“Se o grão de trigo, caindo na terra, não morrer, fica ele só; mas se morrer dá muito fruto” – João 12:24.
Parece que uma boa forma de ficar sozinho é continuar vivo. Vida aqui, segundo Jesus, é sinônimo de solidão. Como não existe incoerência em Jesus, é melhor entendermos o que Ele quis dizer:
Morte, neste caso, não significa “não-existência”, significa multiplicação, a disseminação da existência. Não tem a ver com desaparecer, tem a ver com sair de cena temporariamente para depois reproduzir-se infinitamente. Tem a ver com renunciar ao temporal para projetar-se no eterno.

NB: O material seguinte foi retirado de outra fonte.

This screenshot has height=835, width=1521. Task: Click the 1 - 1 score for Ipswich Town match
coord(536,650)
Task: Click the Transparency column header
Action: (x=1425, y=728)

A figura da semente é uma das mais belas e misteriosas que existe. Foi por isso que Jesus a usou. Ela nos ensina princípios de vida e convivência que estão se perdendo nas sociedades ocidentais:
Romper com o menor em benefício do maior
Essa sabedoria, tão natural na pequena semente, não parece muito lógica para nós. Relutamos em arriscar o pouco que temos hoje para vermos a multiplicação amanhã. Esse, com certeza, não era o pensamento do menino que tinha apenas cinco pães e dois peixinhos. Ao renunciar à sua necessidade individual em benefício de milhares de homens, mulheres e crianças foi protagonista de um dos maiores milagres que Jesus realizou.
Romper com o singular em benefício do plural
A semente escondida no solo – lugar escuro e solitário – se tivesse consciência, saberia que o seu sacrifício, aparentemente inútil, logo se transformaria em uma árvore com muitos frutos, que por sua vez derramaria muitas sementes no solo gerando muitas outras árvores, e assim, indefinidamente.
Somos uma sociedade que está desaprendendo a importância do coletivo. Enfatizamos demasiadamente a necessidade individual em detrimento do coletivo.
O homem moderno opta por viver coletivamente, mas tenta evitar ao máximo as implicações dessa escolha. Temos visto alguns exemplos claros dessa filosofia de vida:
– O casamento sobrevive até o ponto em que a necessidade pessoal não começa a ditar as ordens. Quando isso acontece, pouco importa a sociedade, a igreja, os filhos, os amigos, o sentimento do cônjuge, as promessas, os votos feitos. Prevalece a necessidade pessoal, a paixão do momento, o impulso básico.
– Aquele que se tornou um criminoso era uma boa pessoa, dedicada à família, cumpridor de suas obrigações, até que o vislumbre de um pequeno benefício ou vantagem individual o levou a cometer um crime. O seu sentimento pessoal falou mais alto do que todos os freios sociais e religiosos que o prendiam. Pouco importa que, para atingir seus objetivos, algumas vidas sejam ceifadas, outras destruídas, e o coletivo seja afetado. Prevalece o individual.
Romper com a necessidade de “viver na sombra” para “fornecer sombra”
A semente poderia considerar o escuro do buraco onde estava enterrada como sombra. Embora opressivo e tumular poderia encontrar naquilo algum conforto. É, sem dúvida, a nossa situação, muitas vezes. Preferimos a zona de conforto, por pior e mais opressiva que ela seja. Pensar no trabalho e no desgaste que teríamos em deixar o nosso “buraco” e sairmos para frutificar nos desanima.
Há muita sabedoria em viver plenamente e enquanto se vive, saber “morrer” nos momentos certos, abrir mão de algumas coisas a curto prazo para tornar a tê-las mais adiante, ou talvez, mesmo não as tendo de volta, saber que outros foram beneficiados.
Talvez Jesus tivesse em mente essas considerações quando disse:
“Pois quem quiser salvar a sua vida, a perderá; mas quem perder a sua vida por minha causa e pelo evangelho, a salvará” – Marcos 8:35.